Former Fox News political editor Chris Stirewalt, a witness on day two of the televised January 6th hearings, blamed the network for amplifying false claims that the 2020 election was stolen.
After being instrumental in the Trump-allied Fox News‘s calling of a win in Arizona for then-candidate Joe Biden on election night 2020, Chris Stirewalt’s days at the Rupert Murdoch-owned propaganda network turned out to be numbered.
After Stirewalt was seen as responsible for the election being called for Biden, Fox News execs and hosts went into panic mode, afraid of losing their fan base and Donald Trump’s favor.
They were right. The visceral reaction Stirewalt received from Trump supporters, his campaign – and even Trump himself– he describes as “a furious, murderous kind of rage.”

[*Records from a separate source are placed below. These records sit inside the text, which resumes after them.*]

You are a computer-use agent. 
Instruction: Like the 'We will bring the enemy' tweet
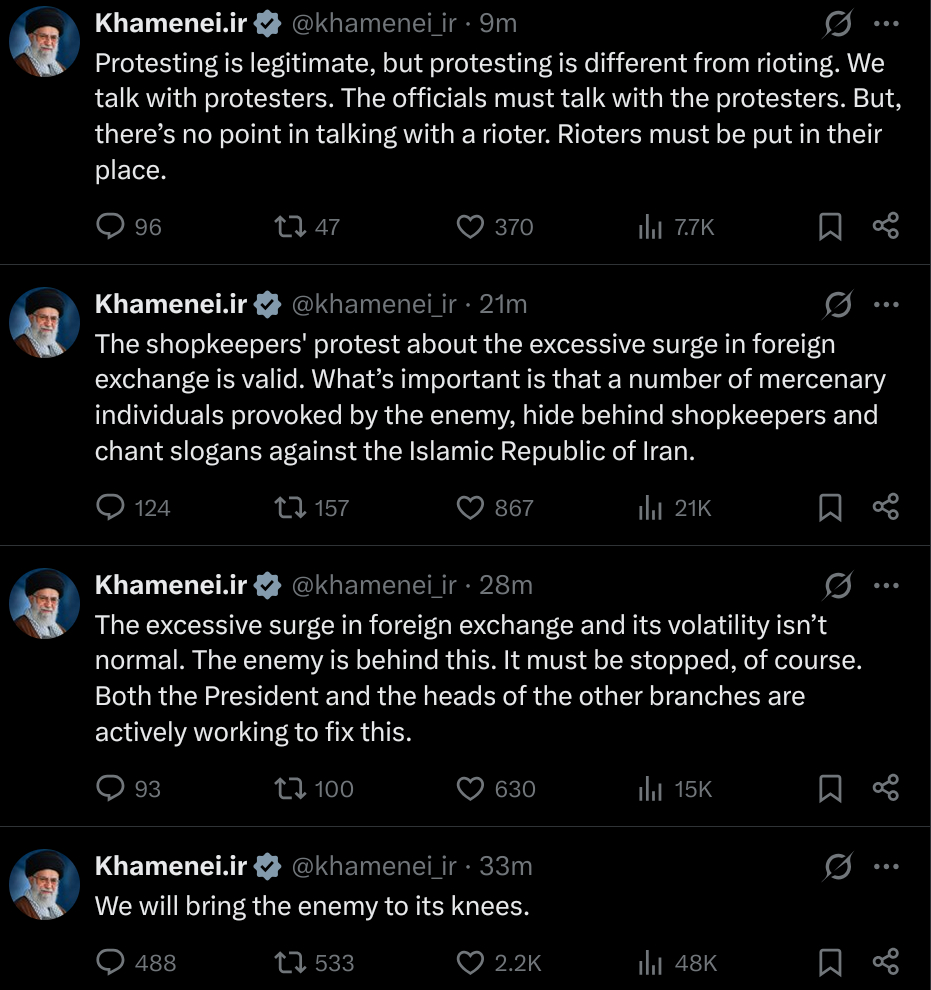tap(470, 963)
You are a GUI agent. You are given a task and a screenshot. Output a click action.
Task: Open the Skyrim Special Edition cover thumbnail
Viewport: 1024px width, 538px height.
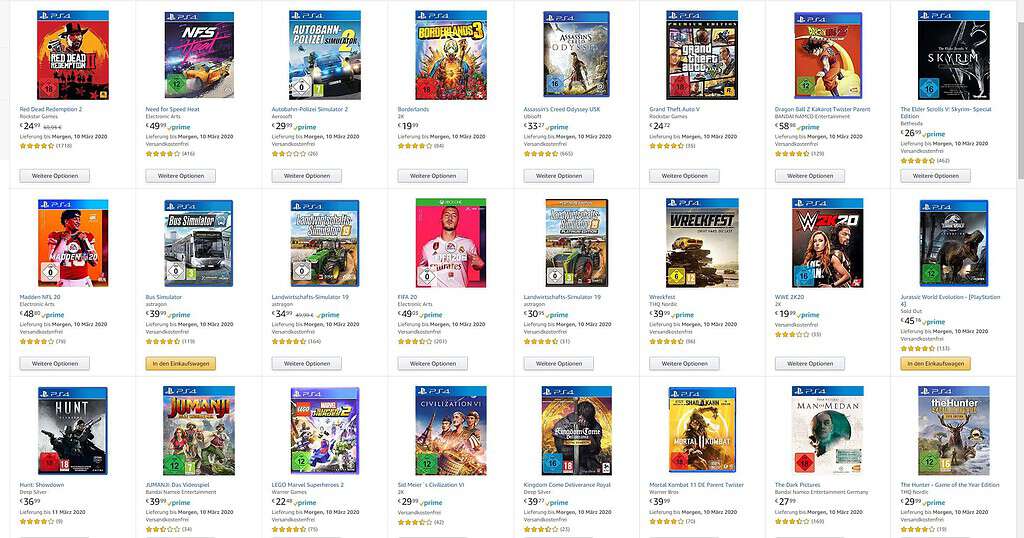tap(953, 55)
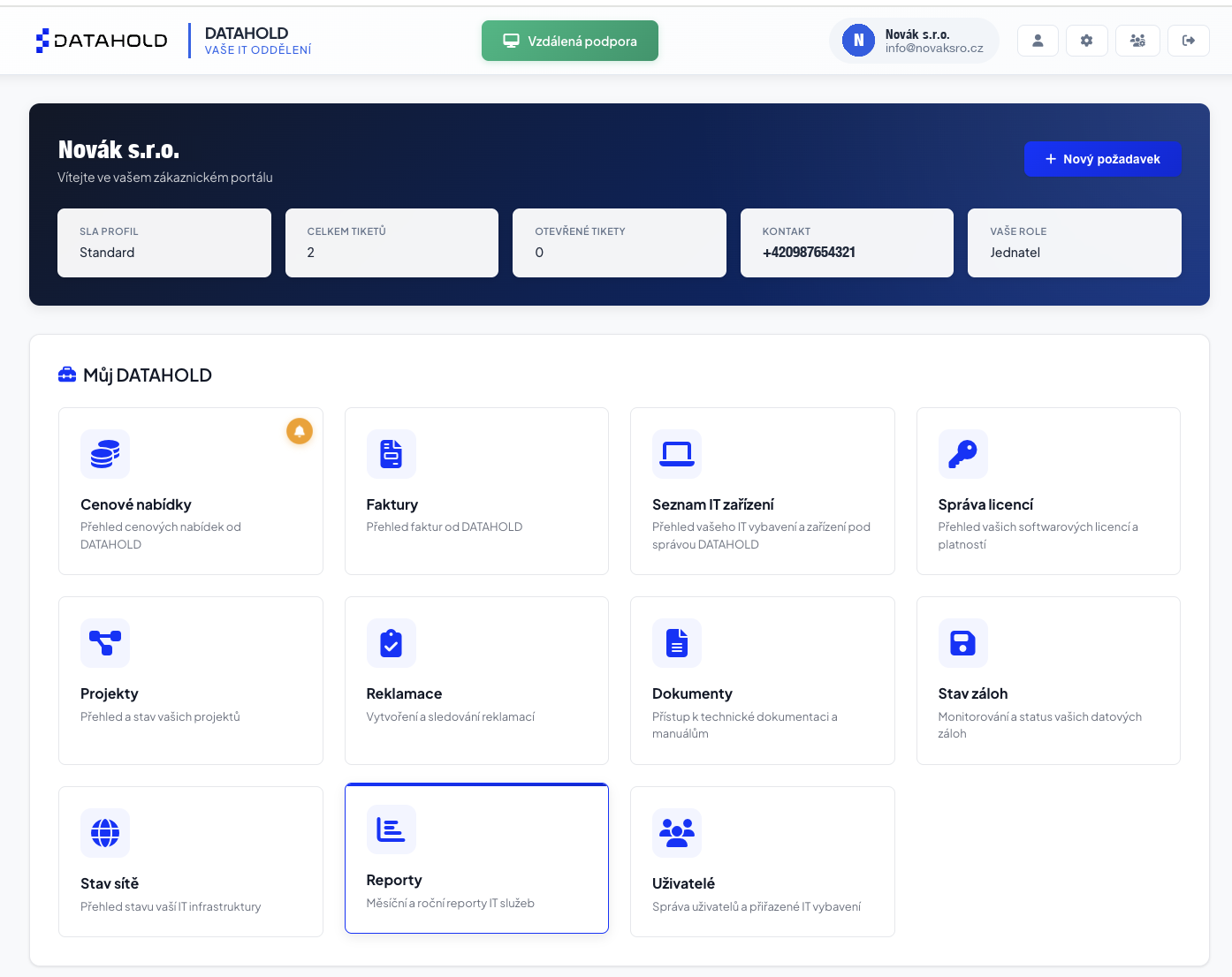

In the interview with David Folkenflik at NPR, Stirewalt talks about the network’s move towards opinion and away from the more hard-hitting and fact-based journalistic news. It was a move that went all-in on telling Fox News viewers exactly what they wanted to hear. Stirewalt admitted to Folkenflik:
“Part of the problem, of course, was that there were opinion hosts on Fox who for months and months and months, had been repeating the baseless claim that Trump was going to win the election for sure.”
Stirewalt claims that these opinion hosts were admittingly saying things to the audience they knew to be untrue. Stirewalt was one of over a dozen Fox News staff let go between election night and President-elect Biden’s inauguration.
Stirewalt has remained consistent in his belief that he made the right call on election night. He never wavered, despite losing his job, much of the support he had at the network, and a long and proven career in right-leaning political journalism. NPR posted a soundbite from a recording with Bret Baier, Chris Stirewalt, and Martha Maccallum on January 22, 2021.
When asked by Baier if he was “still positive on Arizona,” Stirewalt replied, “Oh, yeah, yeah, yeah. Arizona is doing just what we expect it to do, and we remain serene and pristine.”
But the far-right turn made by Fox was a wake-up call for Stirewalt. It was their choice to put extreme partisan politics at the forefront of their platform and ignore the negative impact the lies and propaganda have had on their viewers and real journalists.
The fallout, he said, “showed to me how much television–the perceptions of events, of television as entertainment, news as entertainment and treating it like a sport–had really damaged the capacity of Americans to be good citizens in a republic because they confused the TV show with the real thing.”